In ancient times, religious scholars would - I’ll assume for lack of modern-day game shows or online brain-power quizzes - mull such quaint esoterica as how many angels could fit on the head of a pin.

When I once asked my father how it was possible for purportedly human-sized beings, outfitted with bulky, feathered wings to boot, to balance themselves on something as imperceptible as the head of a pin, I was met with a curt, “Because they’re angels.” It was clear that that was as much of an answer as I was likely to get.

Fast forward a few thousand years, as modern-day comtemplatives, connected in some way, shape or form to the accounting profession, attempt to assess the effects of the passage of the Sarbanes-Oxley Act of 2002.

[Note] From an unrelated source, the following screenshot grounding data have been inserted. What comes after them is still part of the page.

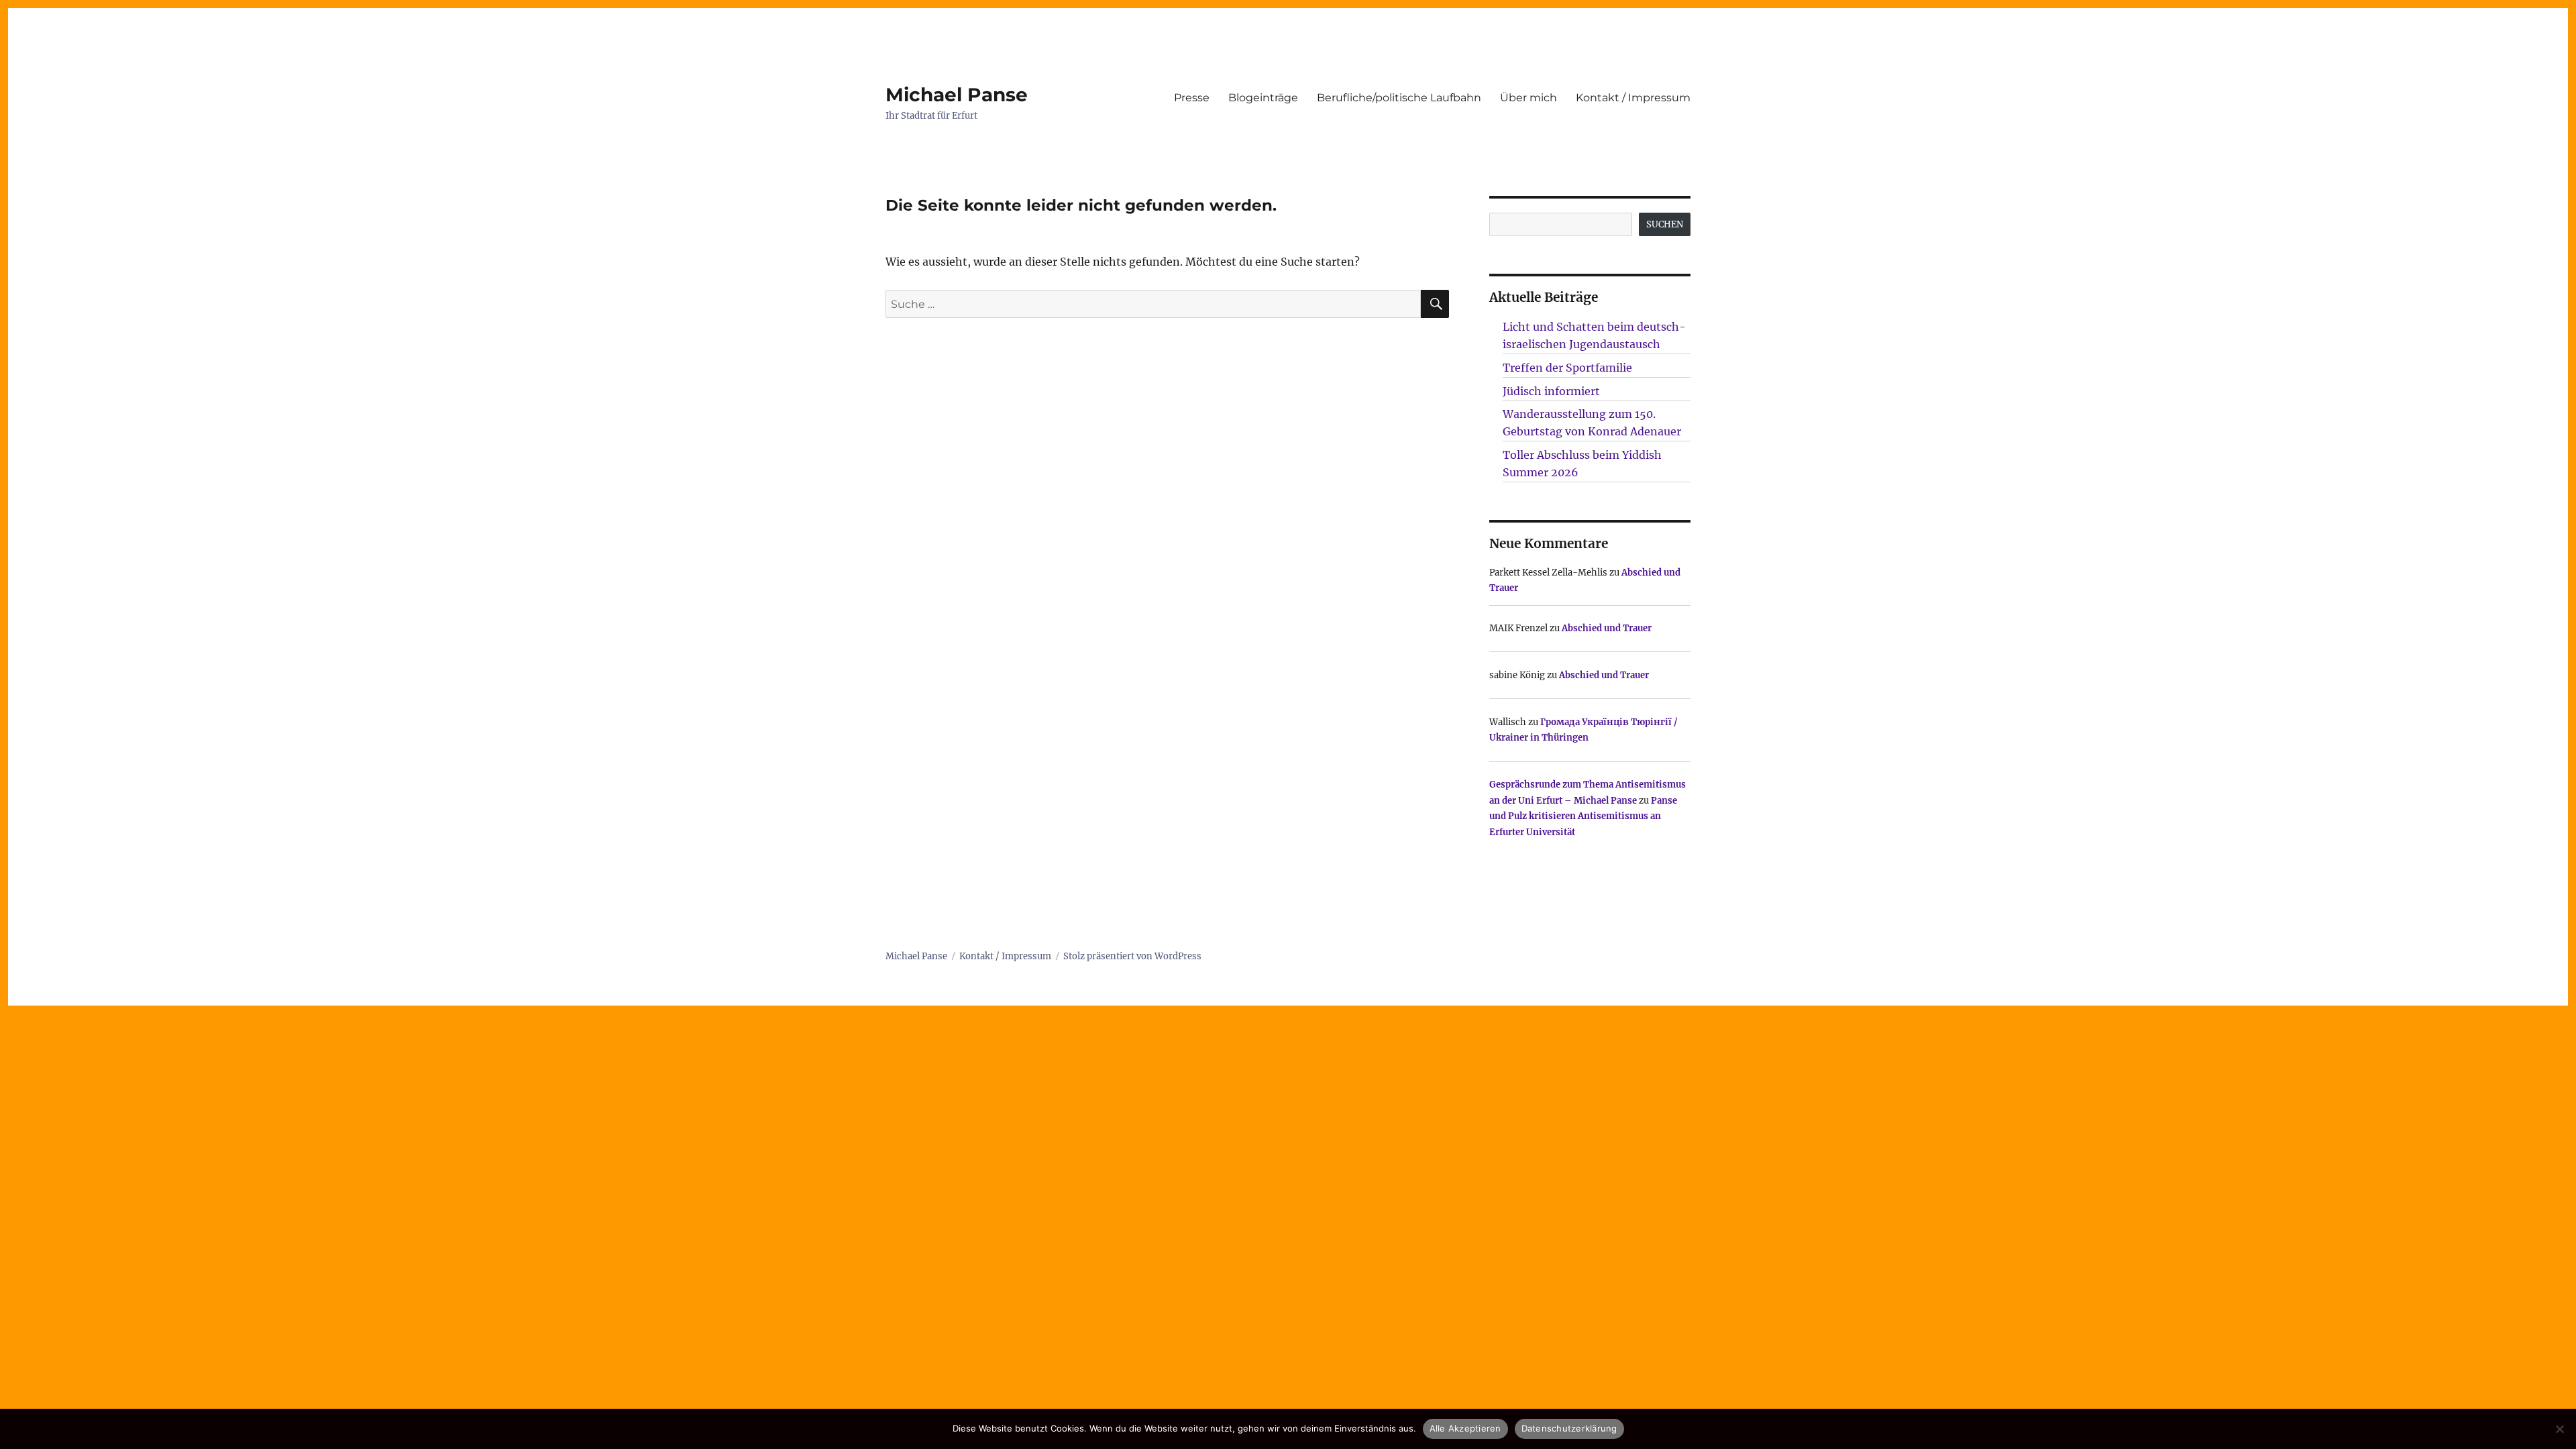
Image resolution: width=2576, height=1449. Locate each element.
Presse (1192, 97)
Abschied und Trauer (1607, 628)
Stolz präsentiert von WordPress (1132, 956)
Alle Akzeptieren (1465, 1428)
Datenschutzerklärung (1569, 1428)
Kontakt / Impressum (1633, 97)
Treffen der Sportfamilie (1567, 367)
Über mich (1528, 97)
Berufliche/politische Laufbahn (1399, 97)
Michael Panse (956, 94)
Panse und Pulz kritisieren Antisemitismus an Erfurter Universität (1583, 816)
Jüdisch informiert (1551, 391)
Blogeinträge (1263, 97)
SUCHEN (1664, 224)
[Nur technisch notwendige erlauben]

Depending on whom you poll, the sweeping reform act, enacted a year ago on July 30, 2002 - which basically has changed the way public auditors and capital markets operate - has either been the best thing to hit the accounting landscape since the adding machine replaced the abacus, or an Orwellian mandate that has tightened the government’s grasp on the profession like a rusty industrial vise.

The legislation was drafted to address what were systemic weaknesses in the profession and in the capital markets overall. While the profession kept reiterating its shopworn mantra about a successful century of self-regulation, accounting scandals at such companies as Waste Management, MicroStrategy and Cendant began to accumulate at an alarming rate.

Sadly, the profession might have avoided the degree of government oversight that it has squarely in its lap at the moment, had it not battled so vehemently three years ago in a skirmish over audit independence rules proposed by former Securities and Exchange Commission chair Arthur Levitt. The powerful synergy of the accounting lobby and several of the larger firms was so imposing that Levitt was actually threatened with a funding cut for his agency if the rules, as originally written, were pressed into action.

The independence guidelines that eventually morphed out of that protracted fight were so watered down that they resembled broth attempting to pass as vichyssoise. One of the great ironies of Sarbanes-Oxley is that certain lawmakers who openly teamed with the accounting lobby to deflate Levitt now masquerade as “reformers.”

Then came the accounting debacles formerly known as Enron and WorldCom.

Under Sarbanes-Oxley, we have nine services currently prohibited under the act, not to mention an array of new rules about the makeup of audit committees and financial reporting guidelines.

The act also gave us the Public Company Accounting Oversight Board, a non-profit entity that has been granted the regulatory power that the now-defunct Public Oversight Board should have had, but never did. The board has also basically usurped the standard-setting authority of the American Institute of CPAs.

To be fair, one of the primary concerns about Sarbanes-Oxley - and rightfully so - is the potential of the act trickling down to non-public issuers and the smaller firms. As in every work in progress, however, that chapter is still being drafted.

But no matter what your stance on Sarbanes-Oxley, one thing is inarguable: It’s here to stay - no matter how many auditors can fit on the head of a pin.